Peux-tu recopier tout ce qui va de la ligne contenant « Image resolution: width=1142 » jusqu'à la fin des données, en changeant « Student ID » en « Employee ID » sans rien toucher d'autre ?

# # #

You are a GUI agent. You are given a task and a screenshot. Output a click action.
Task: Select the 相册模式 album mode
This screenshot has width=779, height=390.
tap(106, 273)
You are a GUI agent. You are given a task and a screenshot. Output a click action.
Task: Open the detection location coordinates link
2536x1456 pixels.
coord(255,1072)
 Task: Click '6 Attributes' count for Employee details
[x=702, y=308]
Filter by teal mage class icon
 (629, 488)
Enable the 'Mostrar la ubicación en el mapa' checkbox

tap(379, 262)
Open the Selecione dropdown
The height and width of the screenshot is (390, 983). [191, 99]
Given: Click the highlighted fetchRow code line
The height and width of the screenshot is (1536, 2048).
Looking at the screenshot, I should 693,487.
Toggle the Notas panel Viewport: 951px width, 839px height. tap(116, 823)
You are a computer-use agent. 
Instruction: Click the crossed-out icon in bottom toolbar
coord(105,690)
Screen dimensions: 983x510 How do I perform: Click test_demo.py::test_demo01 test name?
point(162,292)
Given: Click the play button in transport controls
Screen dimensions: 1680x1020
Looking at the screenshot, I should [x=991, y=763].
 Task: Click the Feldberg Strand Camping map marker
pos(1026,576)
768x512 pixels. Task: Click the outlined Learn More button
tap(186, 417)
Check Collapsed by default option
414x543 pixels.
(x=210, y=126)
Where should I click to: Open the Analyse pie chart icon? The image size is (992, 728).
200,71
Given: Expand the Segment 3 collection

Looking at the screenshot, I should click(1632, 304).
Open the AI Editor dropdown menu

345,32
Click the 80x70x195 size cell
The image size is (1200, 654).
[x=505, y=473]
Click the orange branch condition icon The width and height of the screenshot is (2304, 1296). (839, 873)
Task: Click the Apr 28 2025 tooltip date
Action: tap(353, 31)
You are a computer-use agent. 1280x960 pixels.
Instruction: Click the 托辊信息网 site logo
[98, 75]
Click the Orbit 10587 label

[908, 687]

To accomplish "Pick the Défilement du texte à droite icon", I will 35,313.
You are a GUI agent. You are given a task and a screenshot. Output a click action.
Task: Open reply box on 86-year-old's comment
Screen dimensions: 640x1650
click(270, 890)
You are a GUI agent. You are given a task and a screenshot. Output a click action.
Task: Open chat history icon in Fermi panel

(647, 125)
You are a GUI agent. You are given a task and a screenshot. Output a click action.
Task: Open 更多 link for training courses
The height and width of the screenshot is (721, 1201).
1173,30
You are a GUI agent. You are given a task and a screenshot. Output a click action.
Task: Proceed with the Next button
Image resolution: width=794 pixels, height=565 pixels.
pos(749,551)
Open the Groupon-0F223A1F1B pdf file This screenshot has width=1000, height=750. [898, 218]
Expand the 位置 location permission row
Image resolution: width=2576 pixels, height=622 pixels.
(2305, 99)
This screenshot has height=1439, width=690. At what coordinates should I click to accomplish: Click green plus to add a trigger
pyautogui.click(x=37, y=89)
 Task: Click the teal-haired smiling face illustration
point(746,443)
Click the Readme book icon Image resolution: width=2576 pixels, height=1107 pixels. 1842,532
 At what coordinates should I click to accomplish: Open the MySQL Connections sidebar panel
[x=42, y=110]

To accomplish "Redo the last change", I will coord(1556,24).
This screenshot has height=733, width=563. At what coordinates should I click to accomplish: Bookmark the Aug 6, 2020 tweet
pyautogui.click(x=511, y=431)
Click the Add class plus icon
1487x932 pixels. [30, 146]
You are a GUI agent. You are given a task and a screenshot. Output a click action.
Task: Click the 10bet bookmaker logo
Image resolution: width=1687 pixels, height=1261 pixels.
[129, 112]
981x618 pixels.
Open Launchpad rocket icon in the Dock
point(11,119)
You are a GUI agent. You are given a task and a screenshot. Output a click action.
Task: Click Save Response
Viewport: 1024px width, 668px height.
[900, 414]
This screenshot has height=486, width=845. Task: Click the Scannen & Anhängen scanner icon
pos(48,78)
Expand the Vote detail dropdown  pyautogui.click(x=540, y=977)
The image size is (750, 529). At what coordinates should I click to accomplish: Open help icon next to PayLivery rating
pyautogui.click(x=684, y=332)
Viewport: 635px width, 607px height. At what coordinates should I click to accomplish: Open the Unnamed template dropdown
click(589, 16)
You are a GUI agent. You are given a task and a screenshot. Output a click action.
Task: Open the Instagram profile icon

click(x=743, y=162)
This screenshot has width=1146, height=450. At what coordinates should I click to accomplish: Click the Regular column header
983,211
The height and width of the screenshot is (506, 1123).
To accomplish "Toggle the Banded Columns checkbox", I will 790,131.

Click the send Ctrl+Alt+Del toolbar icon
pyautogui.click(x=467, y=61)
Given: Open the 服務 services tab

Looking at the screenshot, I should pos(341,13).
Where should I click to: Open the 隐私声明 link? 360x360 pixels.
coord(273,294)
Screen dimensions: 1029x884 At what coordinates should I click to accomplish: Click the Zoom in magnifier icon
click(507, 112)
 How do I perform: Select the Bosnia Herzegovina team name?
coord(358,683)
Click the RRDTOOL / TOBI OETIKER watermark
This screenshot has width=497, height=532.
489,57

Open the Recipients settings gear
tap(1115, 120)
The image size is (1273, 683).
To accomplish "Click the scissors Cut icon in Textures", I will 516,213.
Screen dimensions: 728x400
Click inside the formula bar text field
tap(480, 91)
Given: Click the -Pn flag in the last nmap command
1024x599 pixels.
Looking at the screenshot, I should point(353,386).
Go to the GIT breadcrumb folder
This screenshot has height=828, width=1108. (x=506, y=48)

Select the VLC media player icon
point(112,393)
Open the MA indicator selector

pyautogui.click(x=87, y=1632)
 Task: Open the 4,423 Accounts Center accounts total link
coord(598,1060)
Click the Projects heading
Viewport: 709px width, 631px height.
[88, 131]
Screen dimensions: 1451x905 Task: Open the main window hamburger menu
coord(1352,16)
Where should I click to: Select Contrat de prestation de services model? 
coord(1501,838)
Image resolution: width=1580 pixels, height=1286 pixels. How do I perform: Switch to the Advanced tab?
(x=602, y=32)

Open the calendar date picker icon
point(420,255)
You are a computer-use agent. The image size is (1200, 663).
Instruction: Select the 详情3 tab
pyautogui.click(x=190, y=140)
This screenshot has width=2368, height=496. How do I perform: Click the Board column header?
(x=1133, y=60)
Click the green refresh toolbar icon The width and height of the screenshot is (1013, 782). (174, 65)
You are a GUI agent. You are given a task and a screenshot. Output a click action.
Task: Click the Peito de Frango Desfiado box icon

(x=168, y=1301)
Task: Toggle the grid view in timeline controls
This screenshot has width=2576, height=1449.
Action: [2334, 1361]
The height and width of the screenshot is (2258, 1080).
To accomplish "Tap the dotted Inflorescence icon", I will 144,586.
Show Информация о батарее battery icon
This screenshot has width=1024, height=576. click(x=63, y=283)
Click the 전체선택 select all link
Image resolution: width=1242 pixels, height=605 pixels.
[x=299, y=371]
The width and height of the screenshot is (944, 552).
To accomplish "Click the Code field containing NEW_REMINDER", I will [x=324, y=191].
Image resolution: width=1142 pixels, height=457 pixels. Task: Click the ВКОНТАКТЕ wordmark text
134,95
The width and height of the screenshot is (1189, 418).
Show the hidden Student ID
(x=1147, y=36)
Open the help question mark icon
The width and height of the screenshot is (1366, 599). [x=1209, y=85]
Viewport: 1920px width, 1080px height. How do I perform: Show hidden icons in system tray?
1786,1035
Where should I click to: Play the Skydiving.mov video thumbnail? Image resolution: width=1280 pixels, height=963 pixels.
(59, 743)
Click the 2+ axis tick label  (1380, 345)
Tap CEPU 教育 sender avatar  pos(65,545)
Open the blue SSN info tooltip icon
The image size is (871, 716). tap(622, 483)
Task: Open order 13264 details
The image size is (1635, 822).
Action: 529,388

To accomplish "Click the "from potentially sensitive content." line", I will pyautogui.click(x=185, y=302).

# # #

## Tâche accomplie
Image resolution: width=1142 pixels, height=457 pixels. Task: Click the ВКОНТАКТЕ wordmark text
134,95
The width and height of the screenshot is (1189, 418).
Show the hidden Employee ID
(x=1147, y=36)
Open the help question mark icon
The width and height of the screenshot is (1366, 599). [x=1209, y=85]
Viewport: 1920px width, 1080px height. How do I perform: Show hidden icons in system tray?
1786,1035
Where should I click to: Play the Skydiving.mov video thumbnail? Image resolution: width=1280 pixels, height=963 pixels.
(59, 743)
Click the 2+ axis tick label  (1380, 345)
Tap CEPU 教育 sender avatar  pos(65,545)
Open the blue SSN info tooltip icon
The image size is (871, 716). tap(622, 483)
Task: Open order 13264 details
The image size is (1635, 822).
Action: 529,388

To accomplish "Click the "from potentially sensitive content." line", I will pyautogui.click(x=185, y=302).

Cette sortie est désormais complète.